Easter Sunday 2021 is the fourth of April. For Majorca, therefore, the Easter holiday period kicks off the week before. The Holy Week will straddle March and April, and March is when the fightback starts - tourism reactivation in the Balearics will coincide with the Easter processions, assuming they can proceed next year; there weren't any this year.
The government and hoteliers convened last week, and this was no ordinary gathering of the hotelier clans. The bigwigs were out in force - Escarrer of Meliá, Barceló of Barceló, Riu of Riu - and March (the end of March) it will be. There was some acceptance that this will be "very difficult", but rapid tests for tourists could well offer the salvation.
Tests for tourists
But beware the Ides of March and all that. Mid-March, and the Ides might be marked by further tides - the latest waves of the virus. In which case, it won't just be the processions that are once more being threatened. Wave or no wave, the government will nevertheless be prepared. Rapid tests for all tourists, and the government will fork out for these, although the government would prefer tourists to have had tests before getting on planes and ships.
Where might the cash for these tests come from? With a projected additional cost in 2021 of some 230 million euros for various ministries, the 36 million of this year's tourist tax seems destined to cover a part of the 230 million, and so quite possibly the cost of the tests. For all the arguments about the use of tourist tax revenue, this might be considered a worthwhile spend, although this would depend on the comparative costs of tests for a family of four versus fourteen nights in a four-star hotel for the same family.
Breaking off from discussing tourism strategy for 2021 with the government, the island's leading hoteliers may well have huddled together (or as close as social distancing allowed) and consoled each other. Forbes magazine's rich lists for the Balearics and for Spain revealed that the pandemic is forcing hoteliers into penury.
The Escarrers, Barcelós and Rius have seen their fortunes diminish, but one of their number was still able to trump them all - Miguel Fluxà of Iberostar remained in the top ten in Spain and he, as with other hoteliers, will have been keeping a close eye on a certain Trump and the prospect of better, Trump-less days ahead in Cuba.
No confinement to home
Every available Balearic government representative - President Armengol, health minister Patricia Gómez, infectious diseases' spokesperson Javier Arranz, government spokesperson Pilar Costa - was singing from the same Covid hymn sheet. Home confinement is not necessary. The citizens of the islands could breathe comparatively easily in the knowledge that they weren't about to be condemned to something of a spring rerun of lockdown. Before there would be any home confinement, Arranz stated, the ports and airports would be closed.
Closing the borders
Much though the Spanish government has delegated powers to the regions, which include closing their borders, the Balearic government would still have to ask Madrid for permission to close Balearic borders with the rest of Spain, i.e. close the ports and airports. The Balearic government would also have to get the Spanish government onside in arranging tests for tourists at ports and airports. Not for the first time, regional impotence when it comes to the ports and airports was being highlighted.

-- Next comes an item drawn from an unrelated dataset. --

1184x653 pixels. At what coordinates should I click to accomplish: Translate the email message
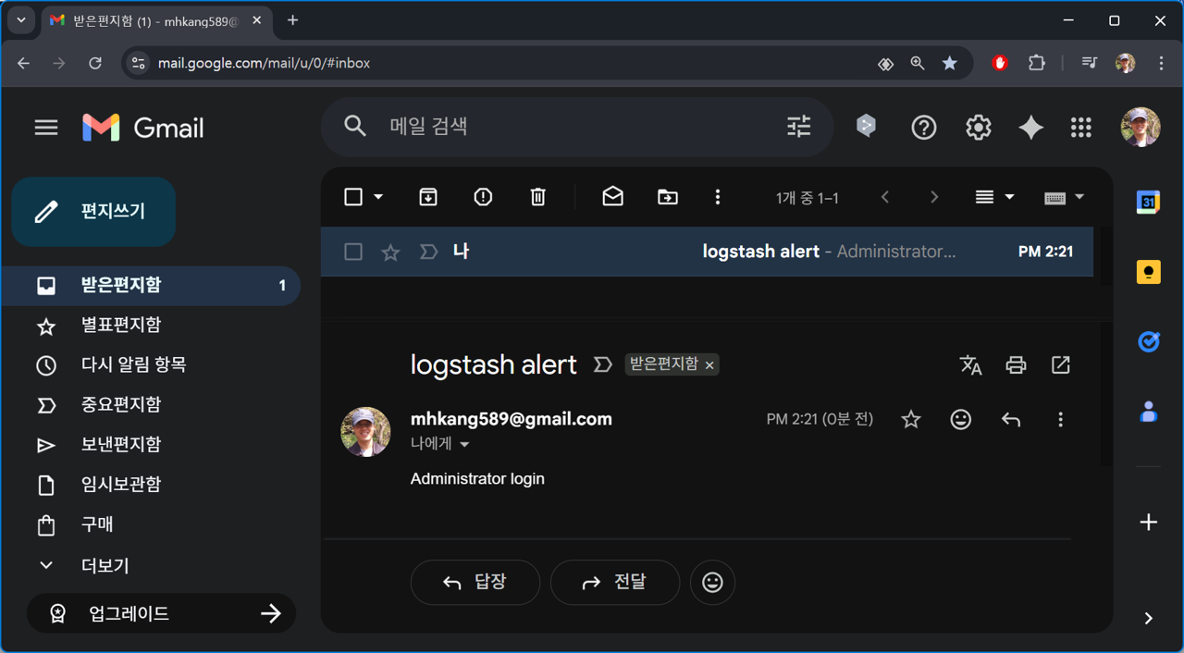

But even this closure didn't seem to be a priority for the government. It had been discussed in connection with the holidays in December, but a request had not been deemed necessary at this point. This was despite Arranz pointing to positive cases which had entered from Madrid.
It is well understood that the incidence of flu in the Balearics increases after the holidays because of mobility. Given the experience with flu, surely there should be Covid precautions, even if this does mean preventing or limiting holiday period travel.